Things have changed. A box with 24 SSDs can push the limits of networks, and that's a relatively small configuration. All-flash arrays hit 1 million IOPs or more, and the numbers are going up quickly. Clearly, we need faster networking with 10GbE or even 40GbE. But just as clearly, we are still only a couple of years from the network moving from bottleneck to choke point.
The answer to this might be even faster connections, and the Ethernet community is driving hard for 100 gigabits and beyond. This will take time, and there are pressures on the network today beyond bandwidth. Latency of response is an issue. A request that takes hundreds of microseconds can be a problem in many environments, such as financial trading systems.
We've done several things to speed Ethernet up. RDMA reduces computing at the endpoints to nearly nothing, with data moving directly from memory to memory without CPU involvement. Converged Ethernet limits the collision process between messages to make delivery more efficient. Both of these impose significant cost in the form of specialized NICs and switches.

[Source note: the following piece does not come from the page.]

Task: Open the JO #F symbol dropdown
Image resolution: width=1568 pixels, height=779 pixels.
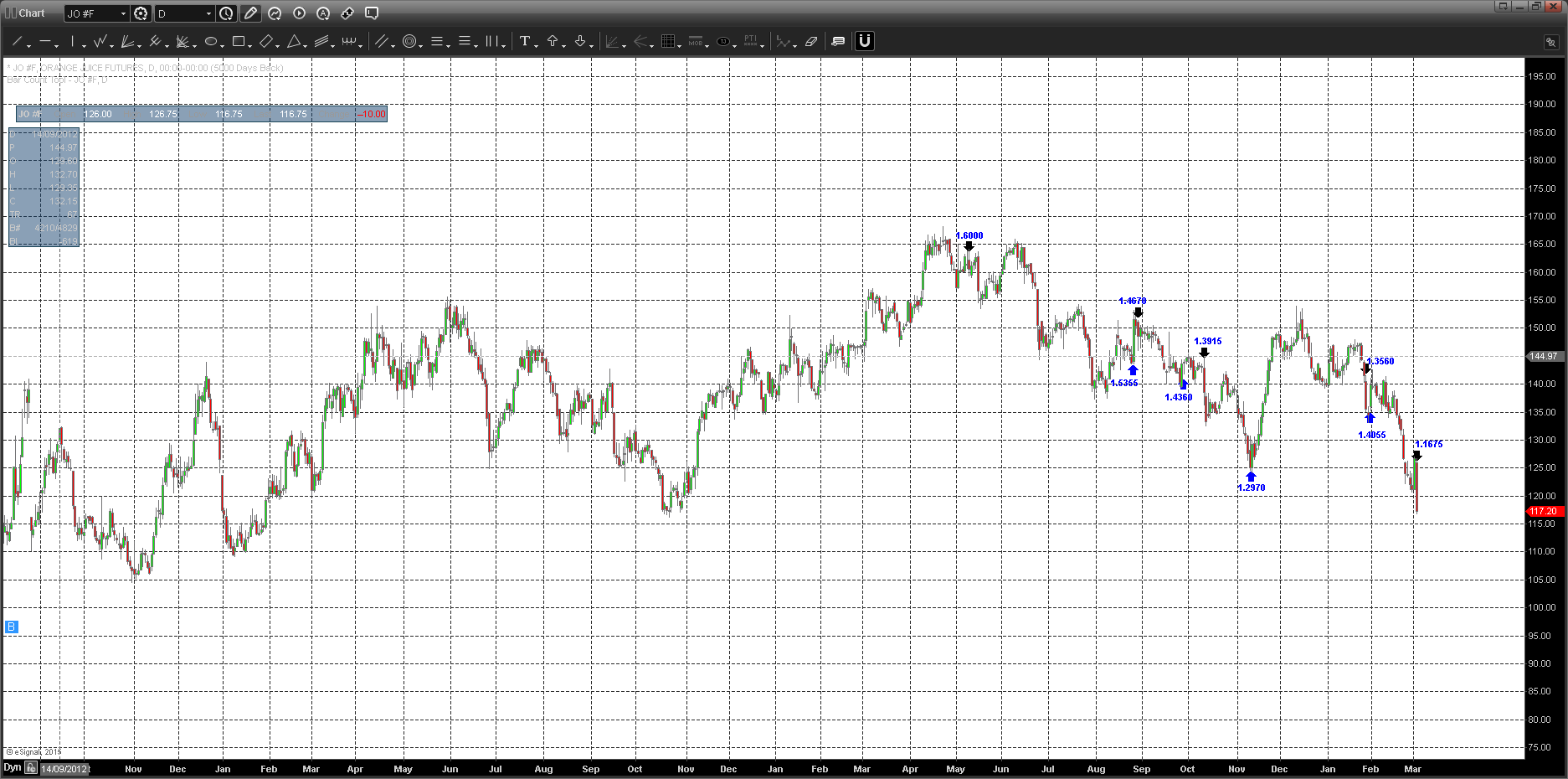Action: (96, 13)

However, there are other solutions to increase transactions: Shrink the payload in each transaction, or even avoid the transaction altogether. We have tools to do this. Moreover, they fit the storage model really well.
With the notable exception of video and images, most files can be compressed tremendously. This is done by looking for sequences of bytes that are repeated frequently and replacing them by a short pointer to a template. Examples are the large fields of 0s in a Word document.
The compressed file is then stored and retrieved from the networked storage. Very often, the compression achieved is as much as 95%. That's a dramatic reduction of the payload going to and from the storage. It is the equivalent of quadrupling the network's effective speed.
We also have tools for avoiding the transfer in the first place. Some object storage systems use object deduplication extensively, which changes the writing of a second copy of any object to just adding a short pointer to a metadata file. This pointer can address objects as small as 1 KB or bigger than 100 GB, and it saves both on stored data and the network cost of moving it.
Block I/O arrays also can deduplicate and compress data, but the mechanisms are less efficient than at the file/object level. In both object and block storage, the trick is to do all the deduplication and compression on the host end of the cable. This host-based processing still is not perfected, though Windows Server 2012 allows for a process akin to the compression approach above, and file systems mountable to Linux support the compression of files.
Compression and deduplication take resources and time. With the object of primary storage being the fastest I/O possible, this is an issue, and many systems limit compression and deduplication to secondary storage operations. Even so, secondary operations can generate a lot of traffic.
It's worth looking at some specific use cases to see how compression and deduplication could help speed storage traffic. First, we are moving into an era of primary SSD storage and secondary bulk HDDs. Data will be cached in the SSD, or there will be a tiering process that moves whole objects as needed. This is a background job, so only compressed and deduplicated data need move. Purists might note that data will often be read directly from the secondary tier, but decompression is much faster than compression, so this is acceptable, given that data loads will be quicker.
Next, in object stores, replicas of the original data are made (usually two or three), and these are sent to other nodes in the storage pool to provide data integrity. With the ingesting node journaling data until replication is complete, sending only compressed data for the replicas is an option, and in terms of total bandwidth used, the savings could be huge. Backup and archiving have potential savings similar to replication.
Another use case is in virtual machines with local instance stores. The instance storage idea is a way to speed up I/O for in-memory operations, but it's likely to be used more extensively because of the much faster I/O it delivers. Moving data from the network storage to the instance storage in compressed format will save time, while writeback can be an asynchronous background process. Decompression on demand is an option that can save space on the virtualized server.
Can we get deduplication and compression into links to primary network storage? It's a matter of processing speed, and the answer is probably "Not soon." Adapters are in the pipeline that can crank hashes for deduplication in-stream, which will facilitate source-based deduplication, but even these will add to storage delay. Even so, the reduction of total traffic via deduplication and compression is worth the learning curve on how to deploy it.